[FOM] Slater on the Liar (and other issues)
aa at tau.ac.il
Tue Oct 3 18:20:05 EDT 2006
Personally, it seems to me that almost everything Slater
is saying below (whether these are sentences or something
else which supposed to have the property of truth)
is neither true nor false. The reason may be that being
a machine (while Slater is not), I cannot attach any meaning
to this sequence of sentences...
>On Tue, Oct 03, 2006 at 10:08:26AM +0800, Hartley Slater wrote:
> The point is that it is *not* the sentence which has the property of
> truth; at the very least it is the sentence when interpreted a given
> way. But the problem with that is that standard twentieth century
> logic has had no way to write the sentence when interpreted a given
> way as a referential phrase referring to an object which might be the
> subject of a truth predication. What is true, in the Goedel case, for
> instance, is not '(x)Fx' but that all natural numbers are F. Humans
> certainly can, like machines, utter sentences like '(x)Fx' -
> sentences which are then put in quotes - but they also do something a
> machine cannot, namely use sentences like '(x)Fx' to state things
> about models (in this case the standard model) - the sentences are
> then not in quotes. In terms of the operation of a machine it would
> have to not only utter a sentence, but *mean by it* one thing rather
> than another. But it lacks any capacity to mean anything.
> Forgetting this is exactly why, for instance, people get into such a
> tangle with The Liar Paradox. They think that the Liar sentence
> (let's call it 't'), on the self-referential interpretation is
> paradoxically both true and false. But what one is involved with, if
> one chooses the self-referential interpretation is not a syntactic
> identity in direct speech,
> t = 't is not true',
> but a statement about content in indirect speech, namely
> t says that t is not true.
> This is clearly true only on a certain semantic interpretation, and
> so it is not just an extensional remark about the syntactic object 't
> is not true'. The distinction makes it plain that what is true or
> false is not the bare sentence 't is not true', but the statement
> made when it is used a certain way, namely to say that t is not true.

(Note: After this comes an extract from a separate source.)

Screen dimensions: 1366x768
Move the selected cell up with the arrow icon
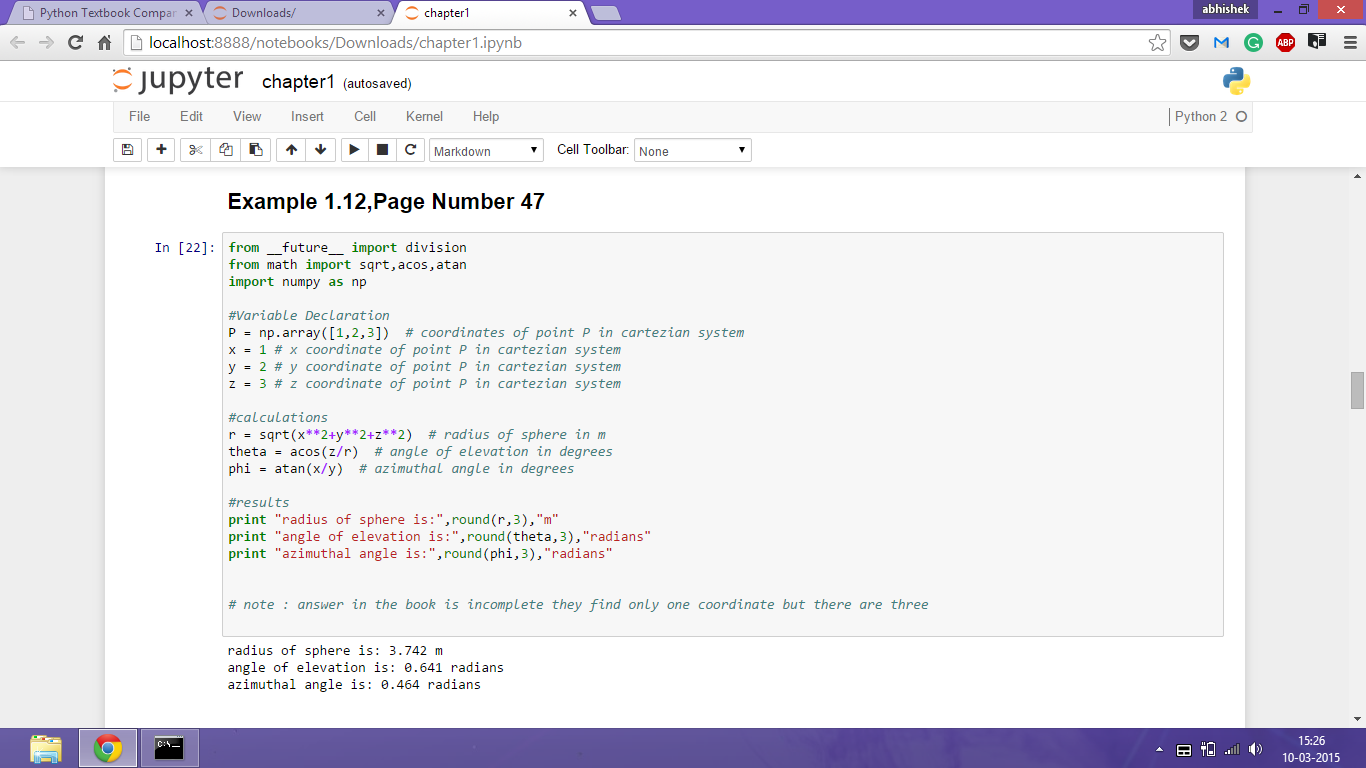291,150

> The inability of the logical tradition to represent such a
> propositional referring phrase as 'that t is not true' has made it
> seem that what is true or false on the given interpretation is still
> the (mentioned) sentence, but only the sentence in use, preceded by
> 'that', refers to the item that has the truth value.
> As a result sentences, in themselves, are neither true nor false, so
> that t is not true is definitely true, in this case. In fact the
> full truth is that t is neither true nor false. It follows that
> there is no longer any problem with Strengthened Liars, either.
> Certainly the question naturally arises about what to say in
> 'strengthened' cases, where, for instance, one has
> s = 's is neither true nor false'.
> But first of all there is no need to take the sentence thus defined
> to speak about it itself being neither true nor false. For
> sentences, by themselves, have no voice, and the 's' in quotes could
> be interpreted differently. If anyone chooses to interpret this
> sentence self-referentially that is therefore an additional
> (intensional) matter beyond the extensional, direct-speech identity.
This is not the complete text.